How to Level a Basement Ceiling

Lead Image
What You'll Need
Spirit or laser level
Chalk line
Air stapler
Tin snips
Measuring tape
Drill and screw bit
Galvanized wire
Corner joint caps
3-inch nails
Ceiling tiles (or drywall cut to fit)
Main and cross tees

A basement ceiling in an older house will often not be level. The joists settle as people walk over them. There is not a lot you can do about the problem except to level it by installing a dropped ceiling. A dropped ceiling is fiddly, but not difficult to install. It just takes some time. Follow these steps to level a ceiling with a crop ceiling system.

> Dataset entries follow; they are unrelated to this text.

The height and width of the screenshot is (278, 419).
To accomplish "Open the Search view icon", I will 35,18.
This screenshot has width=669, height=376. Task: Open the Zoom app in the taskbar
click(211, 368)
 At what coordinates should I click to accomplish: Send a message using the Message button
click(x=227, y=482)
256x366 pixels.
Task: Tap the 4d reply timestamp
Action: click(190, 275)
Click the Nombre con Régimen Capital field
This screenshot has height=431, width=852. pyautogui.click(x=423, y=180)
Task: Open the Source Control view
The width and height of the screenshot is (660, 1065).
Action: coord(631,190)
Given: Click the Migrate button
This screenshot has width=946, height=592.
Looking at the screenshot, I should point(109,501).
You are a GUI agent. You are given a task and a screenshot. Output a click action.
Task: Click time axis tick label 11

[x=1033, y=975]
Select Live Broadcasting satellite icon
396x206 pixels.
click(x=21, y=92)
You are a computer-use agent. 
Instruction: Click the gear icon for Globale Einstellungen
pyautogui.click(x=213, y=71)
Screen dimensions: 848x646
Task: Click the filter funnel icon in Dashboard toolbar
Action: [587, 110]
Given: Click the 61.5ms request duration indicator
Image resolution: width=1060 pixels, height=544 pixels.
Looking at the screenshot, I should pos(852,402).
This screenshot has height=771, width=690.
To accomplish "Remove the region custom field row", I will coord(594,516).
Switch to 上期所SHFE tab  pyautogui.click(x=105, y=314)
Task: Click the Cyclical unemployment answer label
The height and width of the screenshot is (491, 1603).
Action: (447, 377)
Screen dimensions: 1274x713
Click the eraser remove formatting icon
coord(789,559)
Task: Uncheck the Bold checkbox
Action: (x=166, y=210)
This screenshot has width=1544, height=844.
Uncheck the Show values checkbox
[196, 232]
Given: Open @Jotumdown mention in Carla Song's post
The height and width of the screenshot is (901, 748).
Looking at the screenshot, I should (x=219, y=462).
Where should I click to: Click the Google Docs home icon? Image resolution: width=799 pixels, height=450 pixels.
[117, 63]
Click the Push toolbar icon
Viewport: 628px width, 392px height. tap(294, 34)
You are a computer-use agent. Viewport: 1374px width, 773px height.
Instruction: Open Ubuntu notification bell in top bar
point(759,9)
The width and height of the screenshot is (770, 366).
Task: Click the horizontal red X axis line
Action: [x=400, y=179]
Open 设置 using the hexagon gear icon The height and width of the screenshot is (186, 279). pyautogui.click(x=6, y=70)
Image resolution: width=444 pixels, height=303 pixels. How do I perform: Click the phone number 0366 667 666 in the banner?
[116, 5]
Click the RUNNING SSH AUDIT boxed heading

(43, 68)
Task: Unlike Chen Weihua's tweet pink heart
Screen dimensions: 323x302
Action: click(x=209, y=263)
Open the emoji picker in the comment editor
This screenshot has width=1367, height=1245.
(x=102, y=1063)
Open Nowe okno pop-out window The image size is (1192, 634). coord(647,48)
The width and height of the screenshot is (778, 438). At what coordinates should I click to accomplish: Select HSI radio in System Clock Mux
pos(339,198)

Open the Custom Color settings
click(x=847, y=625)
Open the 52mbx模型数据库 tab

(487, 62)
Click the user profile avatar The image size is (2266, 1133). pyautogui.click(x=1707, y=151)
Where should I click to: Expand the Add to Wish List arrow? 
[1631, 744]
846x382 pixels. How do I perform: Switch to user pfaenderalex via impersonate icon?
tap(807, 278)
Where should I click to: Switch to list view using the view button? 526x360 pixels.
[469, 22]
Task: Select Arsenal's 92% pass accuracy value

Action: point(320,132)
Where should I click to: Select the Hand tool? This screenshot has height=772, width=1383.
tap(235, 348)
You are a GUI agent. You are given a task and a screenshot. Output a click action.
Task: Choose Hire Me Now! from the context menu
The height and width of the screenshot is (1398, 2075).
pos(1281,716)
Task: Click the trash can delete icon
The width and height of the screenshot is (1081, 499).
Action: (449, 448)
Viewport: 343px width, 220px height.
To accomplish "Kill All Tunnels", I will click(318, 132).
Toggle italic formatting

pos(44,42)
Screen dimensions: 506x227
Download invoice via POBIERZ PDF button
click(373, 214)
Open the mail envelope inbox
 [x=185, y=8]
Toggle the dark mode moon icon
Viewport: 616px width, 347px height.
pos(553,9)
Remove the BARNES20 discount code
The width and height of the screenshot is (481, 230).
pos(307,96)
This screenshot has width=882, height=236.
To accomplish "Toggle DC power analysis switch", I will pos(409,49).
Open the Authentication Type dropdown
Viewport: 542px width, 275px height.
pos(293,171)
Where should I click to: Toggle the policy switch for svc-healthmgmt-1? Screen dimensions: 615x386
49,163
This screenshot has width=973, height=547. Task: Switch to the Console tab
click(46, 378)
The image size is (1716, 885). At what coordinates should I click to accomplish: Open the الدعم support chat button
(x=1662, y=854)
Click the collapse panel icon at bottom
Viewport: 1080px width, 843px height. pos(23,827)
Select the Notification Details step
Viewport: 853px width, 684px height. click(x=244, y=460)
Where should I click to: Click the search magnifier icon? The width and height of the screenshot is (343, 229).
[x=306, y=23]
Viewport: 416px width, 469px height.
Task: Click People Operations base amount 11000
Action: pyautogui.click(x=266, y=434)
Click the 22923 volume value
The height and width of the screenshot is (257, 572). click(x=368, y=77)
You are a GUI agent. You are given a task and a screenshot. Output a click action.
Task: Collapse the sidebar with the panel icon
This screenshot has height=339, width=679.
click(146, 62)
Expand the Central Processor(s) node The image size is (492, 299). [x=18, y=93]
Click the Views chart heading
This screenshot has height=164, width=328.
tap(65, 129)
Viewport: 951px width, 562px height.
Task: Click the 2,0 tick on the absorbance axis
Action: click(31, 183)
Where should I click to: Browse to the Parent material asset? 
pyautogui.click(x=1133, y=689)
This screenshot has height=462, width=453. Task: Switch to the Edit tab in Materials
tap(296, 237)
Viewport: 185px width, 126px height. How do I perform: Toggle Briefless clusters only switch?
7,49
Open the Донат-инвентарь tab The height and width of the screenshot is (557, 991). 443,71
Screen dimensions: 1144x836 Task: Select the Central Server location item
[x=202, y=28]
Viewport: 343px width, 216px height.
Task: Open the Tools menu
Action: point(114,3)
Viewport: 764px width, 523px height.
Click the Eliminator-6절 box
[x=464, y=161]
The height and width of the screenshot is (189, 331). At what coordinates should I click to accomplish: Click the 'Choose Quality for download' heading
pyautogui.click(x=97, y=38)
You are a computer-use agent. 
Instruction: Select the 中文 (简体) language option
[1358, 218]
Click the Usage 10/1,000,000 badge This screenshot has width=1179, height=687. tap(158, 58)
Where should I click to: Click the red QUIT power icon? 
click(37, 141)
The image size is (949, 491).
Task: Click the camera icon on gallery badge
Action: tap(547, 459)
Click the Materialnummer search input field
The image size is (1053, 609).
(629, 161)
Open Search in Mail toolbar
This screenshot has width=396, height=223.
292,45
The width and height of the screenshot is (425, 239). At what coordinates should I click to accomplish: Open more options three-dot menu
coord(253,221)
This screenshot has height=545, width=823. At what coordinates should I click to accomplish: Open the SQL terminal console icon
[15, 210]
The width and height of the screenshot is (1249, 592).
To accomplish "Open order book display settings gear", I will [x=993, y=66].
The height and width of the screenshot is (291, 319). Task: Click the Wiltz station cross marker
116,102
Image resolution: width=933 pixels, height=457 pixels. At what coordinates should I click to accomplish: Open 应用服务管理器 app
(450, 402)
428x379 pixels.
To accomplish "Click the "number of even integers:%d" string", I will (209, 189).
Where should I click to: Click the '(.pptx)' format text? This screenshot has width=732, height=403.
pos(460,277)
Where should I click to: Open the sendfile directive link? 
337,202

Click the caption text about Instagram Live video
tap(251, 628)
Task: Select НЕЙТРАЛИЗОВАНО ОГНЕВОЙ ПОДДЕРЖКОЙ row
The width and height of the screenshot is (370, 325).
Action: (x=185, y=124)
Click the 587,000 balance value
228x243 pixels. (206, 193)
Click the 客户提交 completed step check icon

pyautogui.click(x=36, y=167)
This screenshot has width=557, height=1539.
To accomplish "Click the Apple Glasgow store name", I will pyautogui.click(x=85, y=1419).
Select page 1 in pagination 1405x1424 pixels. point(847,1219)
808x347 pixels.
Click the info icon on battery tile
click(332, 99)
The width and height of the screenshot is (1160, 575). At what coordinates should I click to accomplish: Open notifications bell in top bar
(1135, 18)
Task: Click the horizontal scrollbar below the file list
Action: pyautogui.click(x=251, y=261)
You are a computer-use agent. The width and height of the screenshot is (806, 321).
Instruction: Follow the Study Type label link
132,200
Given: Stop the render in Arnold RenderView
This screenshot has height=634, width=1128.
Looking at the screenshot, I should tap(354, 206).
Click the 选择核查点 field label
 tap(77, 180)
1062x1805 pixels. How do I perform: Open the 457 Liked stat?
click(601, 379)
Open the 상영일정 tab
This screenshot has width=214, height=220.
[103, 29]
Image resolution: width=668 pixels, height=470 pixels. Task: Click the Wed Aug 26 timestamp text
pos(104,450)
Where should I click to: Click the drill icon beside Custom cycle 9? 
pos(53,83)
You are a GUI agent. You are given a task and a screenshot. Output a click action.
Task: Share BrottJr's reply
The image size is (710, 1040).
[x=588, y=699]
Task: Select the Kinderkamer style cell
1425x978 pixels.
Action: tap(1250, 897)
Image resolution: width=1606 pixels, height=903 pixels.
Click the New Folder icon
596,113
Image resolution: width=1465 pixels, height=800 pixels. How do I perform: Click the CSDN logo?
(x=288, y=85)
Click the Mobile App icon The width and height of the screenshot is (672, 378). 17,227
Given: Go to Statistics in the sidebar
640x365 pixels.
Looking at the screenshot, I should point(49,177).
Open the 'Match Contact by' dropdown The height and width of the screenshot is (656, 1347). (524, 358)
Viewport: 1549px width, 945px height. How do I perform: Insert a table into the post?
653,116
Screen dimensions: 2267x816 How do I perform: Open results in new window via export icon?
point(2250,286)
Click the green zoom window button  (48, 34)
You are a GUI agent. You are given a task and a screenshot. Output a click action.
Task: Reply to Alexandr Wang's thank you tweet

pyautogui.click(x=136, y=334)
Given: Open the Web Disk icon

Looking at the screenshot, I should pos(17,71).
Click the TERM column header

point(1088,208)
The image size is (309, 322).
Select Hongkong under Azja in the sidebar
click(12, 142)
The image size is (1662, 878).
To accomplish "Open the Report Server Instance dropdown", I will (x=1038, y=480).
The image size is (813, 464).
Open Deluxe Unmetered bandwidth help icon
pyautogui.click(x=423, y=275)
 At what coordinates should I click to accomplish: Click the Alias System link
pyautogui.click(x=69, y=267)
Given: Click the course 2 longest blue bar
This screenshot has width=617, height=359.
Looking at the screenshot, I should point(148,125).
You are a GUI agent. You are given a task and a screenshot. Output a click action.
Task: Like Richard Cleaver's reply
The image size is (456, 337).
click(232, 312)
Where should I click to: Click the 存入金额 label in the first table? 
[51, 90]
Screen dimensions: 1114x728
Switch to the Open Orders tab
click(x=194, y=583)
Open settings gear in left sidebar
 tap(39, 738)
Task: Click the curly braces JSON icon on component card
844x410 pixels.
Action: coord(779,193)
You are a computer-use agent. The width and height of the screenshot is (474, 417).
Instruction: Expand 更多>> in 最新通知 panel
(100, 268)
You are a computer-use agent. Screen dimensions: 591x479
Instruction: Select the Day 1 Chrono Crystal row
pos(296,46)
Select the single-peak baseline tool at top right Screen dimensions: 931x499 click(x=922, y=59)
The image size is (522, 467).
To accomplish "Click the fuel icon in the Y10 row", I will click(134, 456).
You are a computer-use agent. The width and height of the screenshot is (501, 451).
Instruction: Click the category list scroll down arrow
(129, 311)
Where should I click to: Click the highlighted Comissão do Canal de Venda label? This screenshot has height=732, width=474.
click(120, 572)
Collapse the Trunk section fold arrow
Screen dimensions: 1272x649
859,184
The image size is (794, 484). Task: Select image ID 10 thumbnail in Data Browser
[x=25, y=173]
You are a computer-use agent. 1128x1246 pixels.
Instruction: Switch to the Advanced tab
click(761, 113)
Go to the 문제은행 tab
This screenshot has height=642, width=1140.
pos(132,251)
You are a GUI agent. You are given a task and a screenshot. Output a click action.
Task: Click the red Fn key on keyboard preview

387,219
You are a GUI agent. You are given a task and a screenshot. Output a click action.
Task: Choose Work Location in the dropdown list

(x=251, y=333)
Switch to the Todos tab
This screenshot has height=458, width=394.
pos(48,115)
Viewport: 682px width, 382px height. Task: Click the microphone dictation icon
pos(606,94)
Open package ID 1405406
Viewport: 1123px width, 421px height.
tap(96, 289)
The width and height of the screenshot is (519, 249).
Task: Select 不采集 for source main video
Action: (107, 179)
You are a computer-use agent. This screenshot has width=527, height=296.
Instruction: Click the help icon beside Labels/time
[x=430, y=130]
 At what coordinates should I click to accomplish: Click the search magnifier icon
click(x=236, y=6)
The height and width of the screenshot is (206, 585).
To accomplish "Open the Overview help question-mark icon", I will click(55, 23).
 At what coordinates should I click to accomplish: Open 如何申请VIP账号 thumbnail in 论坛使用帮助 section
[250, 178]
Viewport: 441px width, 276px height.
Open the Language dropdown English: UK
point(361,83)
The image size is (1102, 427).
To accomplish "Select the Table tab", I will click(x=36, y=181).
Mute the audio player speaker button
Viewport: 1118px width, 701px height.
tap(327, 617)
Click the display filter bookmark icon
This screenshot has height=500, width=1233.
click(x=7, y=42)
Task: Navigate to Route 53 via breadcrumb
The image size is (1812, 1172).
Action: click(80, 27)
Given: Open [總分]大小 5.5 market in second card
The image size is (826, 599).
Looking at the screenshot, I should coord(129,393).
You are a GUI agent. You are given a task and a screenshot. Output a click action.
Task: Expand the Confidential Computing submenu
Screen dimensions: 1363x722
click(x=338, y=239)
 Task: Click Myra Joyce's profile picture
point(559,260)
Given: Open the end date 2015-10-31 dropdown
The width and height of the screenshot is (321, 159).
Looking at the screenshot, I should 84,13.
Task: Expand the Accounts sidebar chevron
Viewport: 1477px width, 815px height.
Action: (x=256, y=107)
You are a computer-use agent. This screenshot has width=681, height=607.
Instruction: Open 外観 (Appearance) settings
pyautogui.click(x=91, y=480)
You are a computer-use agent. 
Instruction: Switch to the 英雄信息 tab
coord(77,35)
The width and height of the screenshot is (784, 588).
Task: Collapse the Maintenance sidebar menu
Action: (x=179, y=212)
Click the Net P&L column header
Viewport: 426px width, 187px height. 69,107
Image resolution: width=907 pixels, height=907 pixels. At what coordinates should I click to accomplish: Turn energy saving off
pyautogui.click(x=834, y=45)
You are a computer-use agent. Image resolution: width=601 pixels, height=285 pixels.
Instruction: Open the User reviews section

Step 1 - Mark the Perimeter Walls

Mark the walls at least 4-inches down from the joists. Chalk-line all the perimeter walls. Use the laser level to make sure they are all even and horizontal.

Step 2 - Staple the Wall Angles on Perimeter Walls

Place a nail on one of the corner marks and loosely rest the wall angle strip on it. Staple the wall angles on all the perimeter walls of the area you will tile.

Step 3 - Find the Number of Main Tees Needed

Measure the width of the basement ceiling along the floor joists. Divide this number by 2 to find the number of main tees needed. Make a mark at one corner, 24-inches from the wall, and across the floor joists. Drive an anchor. At least 1-inch of the anchor must be showing. Nail a piece of 2x4-inch wood, as needed, if you end up between joists. Repeat this step at the other side of the wall.

Step 4 - Tie the Tees to the Anchors

Run a string from one anchor to the other to use as a reference line for the tees. Making sure the tees are level, tie the first row of tees to the anchors with wire every 24-inches for 2x2-inch tiles. If you want 2x4-inch tiles, place the cross tees every 48-inches.

Step 5 - Install the Cross Tees

Install the cross tees between the wall angles and the main tees. The cross tee should be cut at the wall angel.

Step 6 - Install the Basement Ceiling Tiles

After you have placed all the cross tees along the main tee, slide the basement ceiling tiles into place, 1 row at a time. Check that they are level as you go.

You can use drywall panels cut to size a bit less than 24-square inches. This method is cheaper than using acoustic tiles. For a decorative effect, stipple or paint the drywall panels before you cut them. You may paint or stencil tiles to create an ornate look and dress up the ceiling.

If the basement ceiling is very uneven and you can even feel it on the floor above, you should find the reason for the problem before you try to fix it. If you have no other choice and only 1 or 2 joists are involved, you can support them with posts. These posts can be made quite decorative, especially if you use carved veranda posts.